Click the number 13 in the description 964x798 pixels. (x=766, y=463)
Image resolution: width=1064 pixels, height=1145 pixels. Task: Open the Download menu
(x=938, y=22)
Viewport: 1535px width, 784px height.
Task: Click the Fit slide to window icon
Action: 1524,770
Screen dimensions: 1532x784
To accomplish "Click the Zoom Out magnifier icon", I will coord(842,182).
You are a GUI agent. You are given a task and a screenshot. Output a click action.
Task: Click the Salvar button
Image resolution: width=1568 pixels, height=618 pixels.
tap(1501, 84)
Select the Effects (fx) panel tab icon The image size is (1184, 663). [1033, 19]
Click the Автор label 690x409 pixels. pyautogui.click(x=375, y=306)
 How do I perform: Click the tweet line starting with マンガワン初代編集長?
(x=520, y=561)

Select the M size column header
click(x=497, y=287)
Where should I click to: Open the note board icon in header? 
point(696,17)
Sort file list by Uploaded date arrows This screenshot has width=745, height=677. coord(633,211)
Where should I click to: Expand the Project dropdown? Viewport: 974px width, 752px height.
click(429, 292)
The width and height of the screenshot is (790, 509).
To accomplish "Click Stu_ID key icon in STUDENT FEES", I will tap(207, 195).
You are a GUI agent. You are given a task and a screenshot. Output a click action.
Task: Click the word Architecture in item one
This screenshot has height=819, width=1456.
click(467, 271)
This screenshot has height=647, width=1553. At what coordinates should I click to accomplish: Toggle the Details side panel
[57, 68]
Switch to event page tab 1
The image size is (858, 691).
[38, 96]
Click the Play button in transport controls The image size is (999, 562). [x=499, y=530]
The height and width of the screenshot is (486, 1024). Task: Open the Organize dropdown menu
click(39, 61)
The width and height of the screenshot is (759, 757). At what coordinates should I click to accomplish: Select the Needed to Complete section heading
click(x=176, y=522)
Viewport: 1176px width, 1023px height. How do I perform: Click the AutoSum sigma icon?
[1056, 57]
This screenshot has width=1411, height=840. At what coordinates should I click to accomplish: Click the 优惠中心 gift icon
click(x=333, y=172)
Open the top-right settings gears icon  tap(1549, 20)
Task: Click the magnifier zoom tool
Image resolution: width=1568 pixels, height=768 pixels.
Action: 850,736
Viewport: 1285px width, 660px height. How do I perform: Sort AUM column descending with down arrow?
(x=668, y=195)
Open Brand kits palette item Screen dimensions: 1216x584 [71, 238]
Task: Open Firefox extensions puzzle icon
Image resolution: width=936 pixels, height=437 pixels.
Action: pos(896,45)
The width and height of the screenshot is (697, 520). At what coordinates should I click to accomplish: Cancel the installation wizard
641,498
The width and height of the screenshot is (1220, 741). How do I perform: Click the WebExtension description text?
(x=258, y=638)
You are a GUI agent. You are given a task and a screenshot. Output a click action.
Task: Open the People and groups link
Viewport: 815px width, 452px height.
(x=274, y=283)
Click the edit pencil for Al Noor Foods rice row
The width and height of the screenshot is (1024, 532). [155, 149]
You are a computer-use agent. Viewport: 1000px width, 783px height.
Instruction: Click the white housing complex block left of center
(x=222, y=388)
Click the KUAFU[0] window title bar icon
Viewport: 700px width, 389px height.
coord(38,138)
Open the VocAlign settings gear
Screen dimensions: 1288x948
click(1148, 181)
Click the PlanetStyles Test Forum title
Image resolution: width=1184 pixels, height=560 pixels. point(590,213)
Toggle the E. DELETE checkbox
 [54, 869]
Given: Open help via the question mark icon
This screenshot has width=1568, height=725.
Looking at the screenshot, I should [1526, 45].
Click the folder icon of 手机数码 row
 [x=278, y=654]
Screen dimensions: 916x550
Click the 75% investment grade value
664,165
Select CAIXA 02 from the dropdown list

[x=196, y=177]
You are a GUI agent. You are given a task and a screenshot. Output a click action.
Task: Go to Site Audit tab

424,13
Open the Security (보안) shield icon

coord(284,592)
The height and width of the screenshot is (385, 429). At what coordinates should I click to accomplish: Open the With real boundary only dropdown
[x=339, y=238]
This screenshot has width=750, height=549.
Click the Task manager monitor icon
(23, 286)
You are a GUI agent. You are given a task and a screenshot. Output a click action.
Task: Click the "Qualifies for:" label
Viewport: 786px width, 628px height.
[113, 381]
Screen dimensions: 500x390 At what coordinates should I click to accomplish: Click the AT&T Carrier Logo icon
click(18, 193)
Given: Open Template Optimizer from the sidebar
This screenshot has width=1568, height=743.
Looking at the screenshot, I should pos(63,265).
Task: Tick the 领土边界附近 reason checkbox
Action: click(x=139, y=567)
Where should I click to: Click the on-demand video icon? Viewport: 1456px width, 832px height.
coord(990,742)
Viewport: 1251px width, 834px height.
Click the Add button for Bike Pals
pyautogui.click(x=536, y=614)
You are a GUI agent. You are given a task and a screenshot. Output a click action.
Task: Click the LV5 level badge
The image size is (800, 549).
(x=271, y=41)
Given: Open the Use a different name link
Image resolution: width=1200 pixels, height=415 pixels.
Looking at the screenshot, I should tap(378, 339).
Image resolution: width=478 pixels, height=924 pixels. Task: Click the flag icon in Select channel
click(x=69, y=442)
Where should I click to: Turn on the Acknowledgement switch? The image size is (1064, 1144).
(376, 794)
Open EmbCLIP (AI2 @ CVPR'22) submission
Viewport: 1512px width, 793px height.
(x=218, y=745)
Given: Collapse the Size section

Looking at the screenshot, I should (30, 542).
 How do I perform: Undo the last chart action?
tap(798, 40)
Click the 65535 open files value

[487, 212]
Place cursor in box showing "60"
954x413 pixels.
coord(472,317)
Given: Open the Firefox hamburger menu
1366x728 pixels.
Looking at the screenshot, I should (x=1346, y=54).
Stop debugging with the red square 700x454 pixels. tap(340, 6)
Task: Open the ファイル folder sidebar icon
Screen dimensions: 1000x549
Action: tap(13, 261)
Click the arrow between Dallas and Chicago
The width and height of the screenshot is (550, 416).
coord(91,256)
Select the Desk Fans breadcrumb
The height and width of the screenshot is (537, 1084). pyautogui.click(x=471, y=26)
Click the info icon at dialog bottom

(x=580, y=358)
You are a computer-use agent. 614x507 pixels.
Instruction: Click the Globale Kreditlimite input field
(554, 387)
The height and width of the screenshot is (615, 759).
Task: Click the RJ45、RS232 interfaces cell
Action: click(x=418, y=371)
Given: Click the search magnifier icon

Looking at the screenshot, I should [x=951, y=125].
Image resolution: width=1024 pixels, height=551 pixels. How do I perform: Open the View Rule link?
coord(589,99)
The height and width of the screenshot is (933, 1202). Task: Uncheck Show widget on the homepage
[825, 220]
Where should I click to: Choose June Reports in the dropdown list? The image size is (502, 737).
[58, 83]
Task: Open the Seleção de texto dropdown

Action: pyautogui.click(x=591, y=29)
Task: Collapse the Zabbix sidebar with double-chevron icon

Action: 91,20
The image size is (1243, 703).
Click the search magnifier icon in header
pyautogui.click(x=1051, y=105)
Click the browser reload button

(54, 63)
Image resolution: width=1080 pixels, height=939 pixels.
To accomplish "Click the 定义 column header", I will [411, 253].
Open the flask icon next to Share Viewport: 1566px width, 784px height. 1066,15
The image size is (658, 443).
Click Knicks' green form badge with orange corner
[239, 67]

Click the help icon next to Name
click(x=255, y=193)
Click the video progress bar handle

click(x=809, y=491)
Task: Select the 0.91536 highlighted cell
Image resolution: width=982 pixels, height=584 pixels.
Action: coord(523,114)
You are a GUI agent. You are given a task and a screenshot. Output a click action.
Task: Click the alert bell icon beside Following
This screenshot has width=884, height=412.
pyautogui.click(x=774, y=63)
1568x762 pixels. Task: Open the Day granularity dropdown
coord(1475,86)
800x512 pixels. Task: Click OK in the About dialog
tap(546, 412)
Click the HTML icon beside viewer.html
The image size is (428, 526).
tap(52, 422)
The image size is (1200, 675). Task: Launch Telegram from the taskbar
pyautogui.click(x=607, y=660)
++++++
Go through the records line by line and count those that contain the string "Firefox". Answer with the count alone.

» **Reply**
2